Exercise task 1:
Using the transcript below, answer briefly:
(a) What pillar does the company say it has created?
(b) According to the speaker, what does the year-on-year revenue growth reflect?
(c) What does the operator ask participants to use while asking a question?
Exercise task 2: Set down, with no changes, the part of the transcript below that opens with the words containing "On-top of the" and closes with "and large customers.".

Excerpt to read:
---

On-top of the global account management, we are also laying emphasis on operational excellence, more specifically around the total customer life lifecycle starting from operational development through launch and deployment and into post-launch continuous improvement. As such, we have created the operational excellence pillar, which is being used in all key customer implementations and will be replicated in all our geographies and large customers.

Further, as a tech-led company, we continue to offer best-in-class IT solutions and loadable security features to customers from time-to-time. In summary, our year-on-year revenue growth reflects the resilience of our business. We continue to secure large deals and capitalize on significant market opportunities, leveraging our global capabilities and technology expertise. With a robust order pipeline bolstered by strong customer engagements, we remain bullish about our long-term growth outlook. With that, let me open the floor for questions. Thank you.

Questions and Answers:

Operator

Thank you very much. We will now begin the question-and-answer session. Anyone who wishes to ask a question may press star and one on your touchstone telephone. If you wish to withdraw yourself from the question queue, you may press star N2. Participants are requested to use handset while asking your question. Ladies and gentlemen we will wait for a moment while the question queue assembles the first question is from the line of Tisha from Ashika Institutional Equity. Please go-ahead.

Disha Giria

Good morning. Am I audible?

Ravi Viswanathan

Yes, Tisha. We are able to hear you. Thank you.

---

Data excerpt:
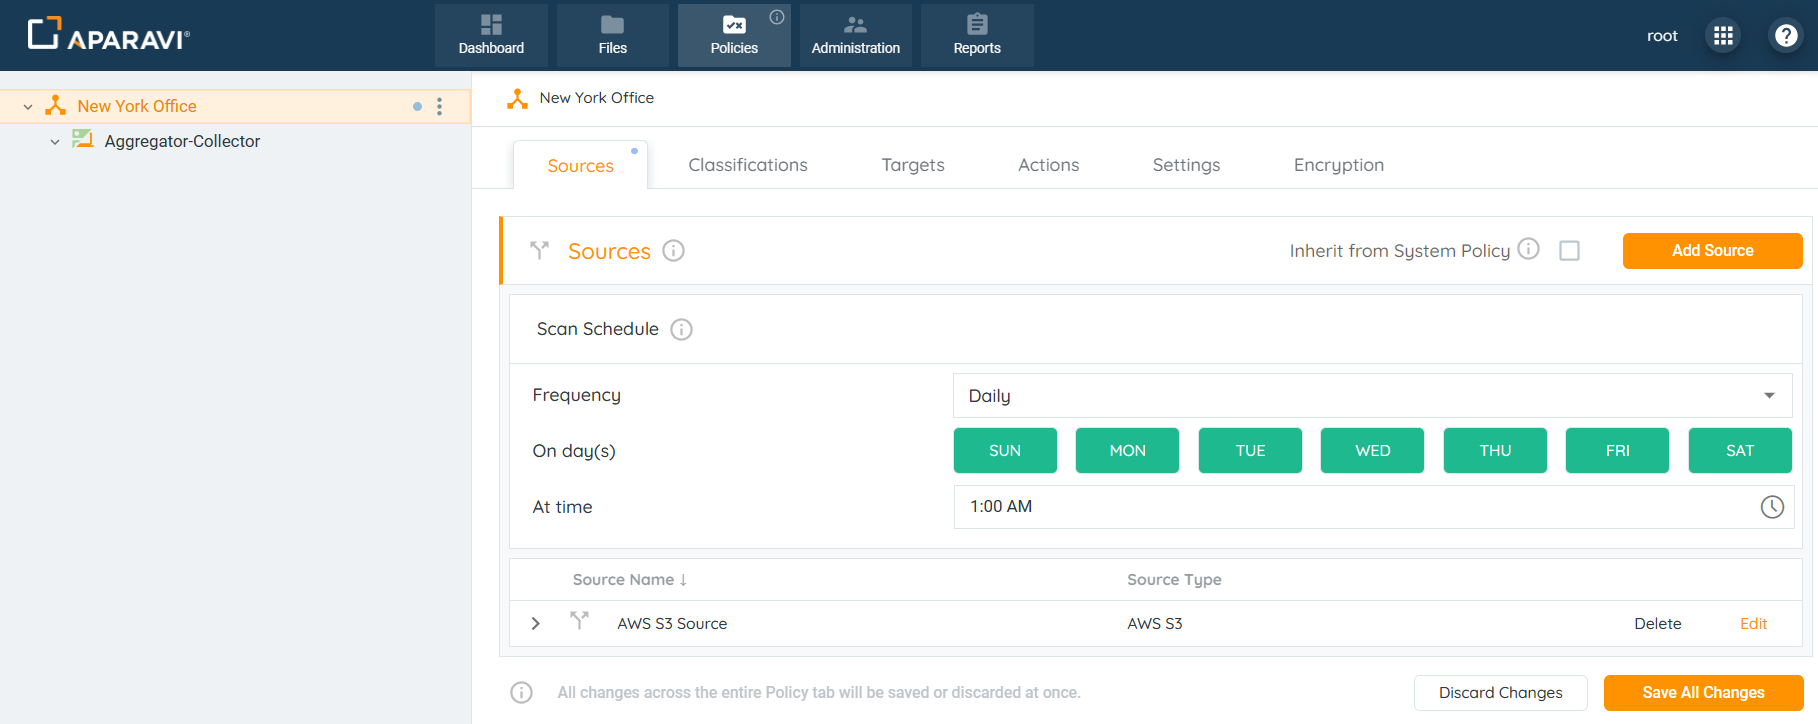This screenshot has height=724, width=1818.
Task: Open the Administration section
Action: click(855, 35)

---

Solution 1:
(a) The operational excellence pillar.
(b) The resilience of the business.
(c) A handset.

Solution 2:
On-top of the global account management, we are also laying emphasis on operational excellence, more specifically around the total customer life lifecycle starting from operational development through launch and deployment and into post-launch continuous improvement. As such, we have created the operational excellence pillar, which is being used in all key customer implementations and will be replicated in all our geographies and large customers.